There are many networks and resources available nationally and globally with the sole purpose to combat human trafficking. When I first started researching human trafficking about five years ago, I was overwhelmed with the number of organizations that are devoted to protecting human rights and ensuring that victims have a voice.

Examples of national human trafficking organizations that accomplish substantial work in the U.S. as well as abroad are:
·      The Polaris Project has served hundreds of victims, trained thousands of individuals, including foreign nationals, and provided resources, such as the National Human Trafficking Hotline 
·      International Justice Mission has investigative efforts around the world;
·      The NationalCenter for Missing and Exploited Children is a leading non-profit organization that works with law enforcement and other professionals to ensure the well-being of all children;
·      Shared Hope International  offers a variety of victim services; and
·      Free the Slaves is an international grassroots anti-slavery organization.

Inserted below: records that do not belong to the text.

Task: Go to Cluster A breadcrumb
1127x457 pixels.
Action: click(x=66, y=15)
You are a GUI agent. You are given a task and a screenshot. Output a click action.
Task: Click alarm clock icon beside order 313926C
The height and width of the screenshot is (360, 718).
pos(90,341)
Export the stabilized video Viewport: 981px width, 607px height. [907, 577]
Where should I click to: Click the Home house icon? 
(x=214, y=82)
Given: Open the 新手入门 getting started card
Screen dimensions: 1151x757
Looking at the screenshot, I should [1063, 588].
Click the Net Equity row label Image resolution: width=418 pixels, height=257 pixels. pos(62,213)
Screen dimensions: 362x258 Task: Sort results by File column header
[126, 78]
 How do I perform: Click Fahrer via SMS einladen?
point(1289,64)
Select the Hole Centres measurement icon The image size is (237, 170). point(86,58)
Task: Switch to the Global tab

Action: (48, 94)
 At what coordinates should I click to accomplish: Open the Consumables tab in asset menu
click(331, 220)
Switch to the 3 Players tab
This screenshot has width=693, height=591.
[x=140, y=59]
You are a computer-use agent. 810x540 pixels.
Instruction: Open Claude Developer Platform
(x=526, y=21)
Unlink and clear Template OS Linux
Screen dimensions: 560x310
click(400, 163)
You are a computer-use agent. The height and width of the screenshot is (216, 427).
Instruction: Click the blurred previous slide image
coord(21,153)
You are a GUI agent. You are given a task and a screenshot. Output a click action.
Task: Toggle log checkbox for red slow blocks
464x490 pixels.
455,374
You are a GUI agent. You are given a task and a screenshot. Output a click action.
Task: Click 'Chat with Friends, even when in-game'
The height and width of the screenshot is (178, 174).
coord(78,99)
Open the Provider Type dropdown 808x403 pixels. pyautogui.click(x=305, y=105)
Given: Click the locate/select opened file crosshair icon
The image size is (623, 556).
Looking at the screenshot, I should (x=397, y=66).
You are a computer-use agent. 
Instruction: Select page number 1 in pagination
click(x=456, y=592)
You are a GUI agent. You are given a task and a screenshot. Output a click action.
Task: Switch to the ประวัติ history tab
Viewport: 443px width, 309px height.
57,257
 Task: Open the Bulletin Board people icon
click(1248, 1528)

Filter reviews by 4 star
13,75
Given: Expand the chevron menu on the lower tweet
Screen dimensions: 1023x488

For some these large organizations may seem out of our reach, because they are not located in your community.  The good news is that local efforts to combat human trafficking have expanded greatly in the last decade.  Many states in the U.S. have regional and statewide task forces that help connect people from all professions. Volunteers at the various task forces are accomplishing substantial work by offering their skill sets to collaboratively combat human trafficking.  This is why I decided to start locally and see where I could help, which is how I got involved with the Michigan Human Trafficking Task Force.

Human trafficking will not be combated without the ongoing help from all levels of government, including prosecutors, policy makers, law enforcement, medical professionals, grassroots groups, activists and YOU and ME.

TAKE ACTION:  If you are already on the frontline and working to fight human trafficking don’t give up!  Think about all the positive things you have accomplished and what yet needs to be done and use these reflections to keep you moving forward. 

If you are not involved yet, but you are reading this blog, then it probably means that you have concerns about this issue.  Take the next step and find a task force in your area and see how your experiences and qualities can be put to use. If a task force doesn’t exist, find a group of people who share your same vision and create one.  The most important thing you can do is get involved because you never know how valuable your time and expertise can be to someone else.

Sona Movsisyan is a senior at Michigan State University, studying in the James Madison College. Her aspiration is to be a human rights attorney and an advocate for victims of human trafficking.  Sona is currently an intern working for MHTTF.